10. No relevant recordings of the sales were found on the Respondent’s portal.
11. Following its investigation in March 2024, the Respondent concluded that the Applicant was guilty of the alleged misconduct, warranting the initiation of a debarment hearing.
12. On 08 March 2024, the Respondent sent the Applicant an email notifying her of her potential debarment in terms of section 14(1) of the FAIS Act. The communication included a letter of debarment, notice to attend a debarment hearing, and the Respondent’s debarment policy and procedures. The Respondent proceeded to debar the Applicant on 02 April 2024. The reasons for the Applicant’s debarment were recorded in the database of the Financial Sector Conduct Authority (“FSCA”) as follows: she “does not comply with personal character qualities of honesty, and integrity”.
13. As pointed out above the Applicant denies having received the notification and documentation that preceded her debarment. The Respondent argues that the Applicant must have received the notice of intention to debar as it was sent to her last known address, although no proof of receipt of the notice by the Applicant was found in the record, and that it has followed the correct debarment procedure.
14. The Tribunal notes that the Applicant left the Respondent’s employment in August 2022 and the debarment proceeding commenced in March 2024. This is about eighteen (18) months after the Applicant has left the employment of the Respondent. This necessitates a consideration of the provisions of section 14(1)(a) and (b) of the FAIS Act, which provides a legislative framework for a debarment process. Section 14(1)(a) and (b) provides:
“14(1)
(a) An authorised financial services provider must debar a person from rendering financial services who is or was the case may be-
(i) a representative of the financial services provider; or
(ii) ...
(iii) does not meet, or no longer complies with the requirements referred to in section 13(2)(s); or
(iv) ...
(b) The reasons for a debarment in terms of paragraph (a) must have occurred and become known to the financial services provider while the person was a representative of the provider.”
[Own emphasis]
15. Section 14(1(b) read with section 14(5) of the FAIS Act provides that an FSP retains the obligation to debar a person who no longer is a representative of that FSP, provided that (a) the reason for a debarment must have occurred and became known to the FSP while the person was still a representative of the FSP, and (b) the debarment must commence no longer than 6 (six) months from the date the person ceased to be a representative of the FSP. Both requirements must be fulfilled before an FSP, such as the Respondent, has the necessary jurisdiction to debar its former representative, such as the Applicant.

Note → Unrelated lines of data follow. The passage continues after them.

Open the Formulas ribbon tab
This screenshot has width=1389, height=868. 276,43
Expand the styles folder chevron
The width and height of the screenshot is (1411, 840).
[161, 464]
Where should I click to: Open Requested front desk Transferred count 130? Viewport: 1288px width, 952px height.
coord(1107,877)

16. When applying the above principles to the facts, the Applicant’s alleged misconduct only became known to the Respondent, after the Applicant ceased to be its representative, in February 2024. The debarment proceedings were initiated in March 2024, which is 18 months after the Applicant’s employment ended in August 2022. This is beyond the prescribed six-month period allowed for initiating such proceedings. Therefore, the Respondent lacked the necessary jurisdiction to debar the Applicant (FSP may not debar the representative), and the debarment must be set aside.
17. For reasons stated above, the merits are consequently irrelevant and a futile exercise to examine.

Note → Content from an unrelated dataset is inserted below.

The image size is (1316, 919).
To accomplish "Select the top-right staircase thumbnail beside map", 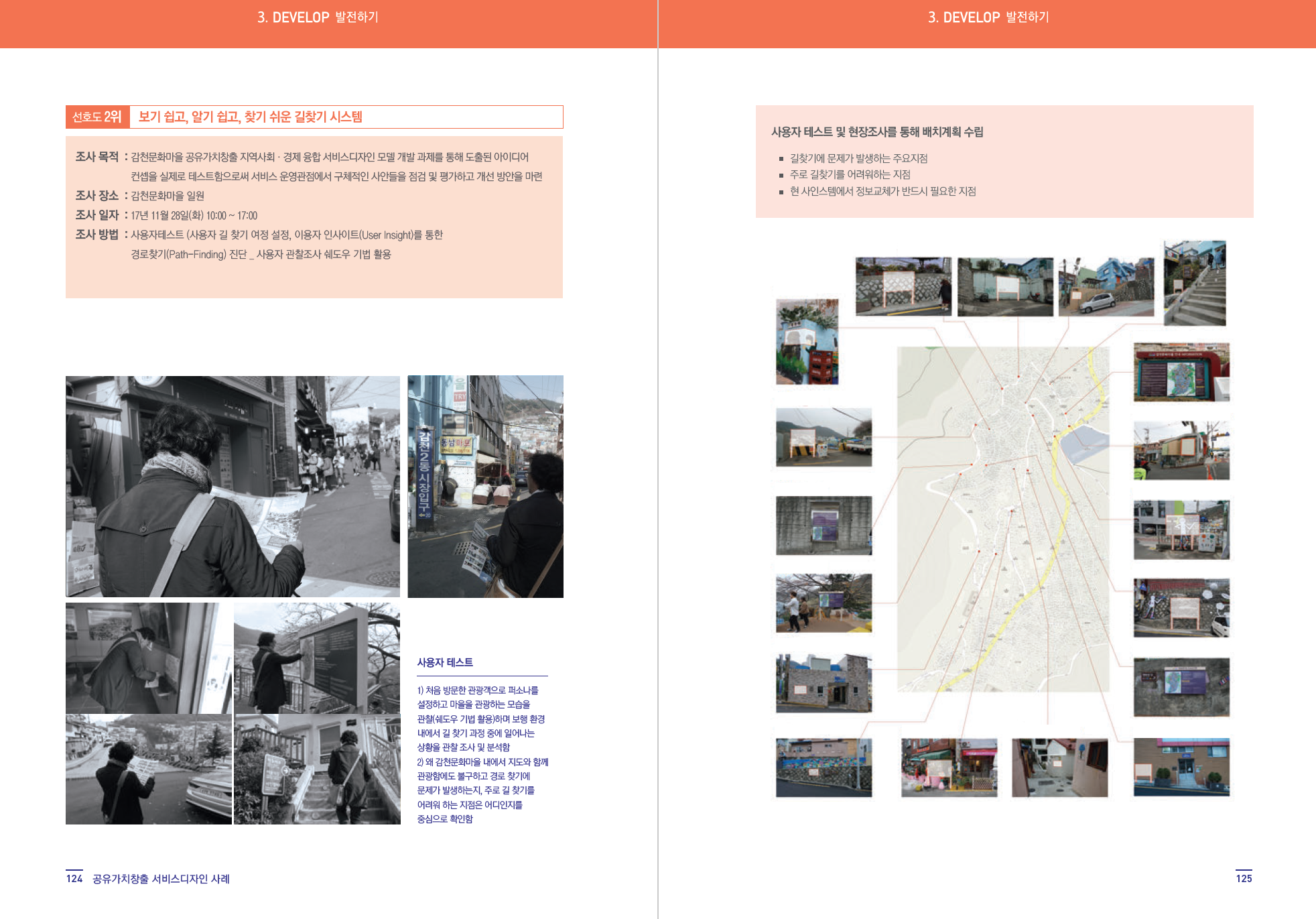I will [1195, 283].
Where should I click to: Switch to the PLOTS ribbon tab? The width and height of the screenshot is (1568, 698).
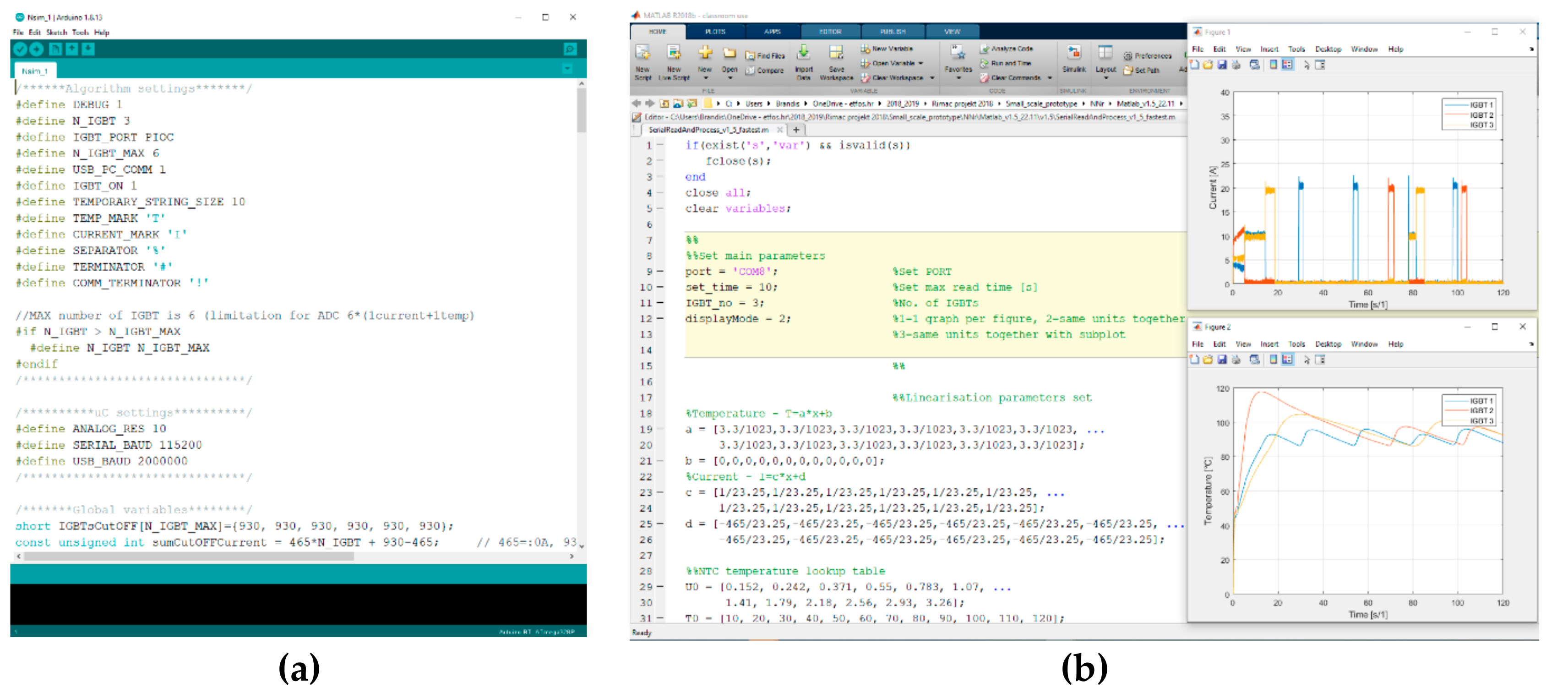(715, 32)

18. In terms of section 234(1) of the FSR Act the Tribunal is competent, inter alia, to make the following order:
“234(1). In proceedings on an application for reconsideration of a decision the Tribunal may, by order—
(a) Set the decision aside and remit the matter to the decision-maker for further consideration.”
19. After careful consideration, the Tribunal has decided not to remit the proceedings to the Respondent, as such an order would be brutum fulmen – unenforceable and void – due to the Respondent’s lack of jurisdiction.
20. Thus, the debarment stands to be set aside.
ORDER
Accordingly, the following order is made:
The Applicant’s reconsideration application is granted, and the debarment is set aside.
Signed on behalf of the Tribunal Panel on 20 November 2024.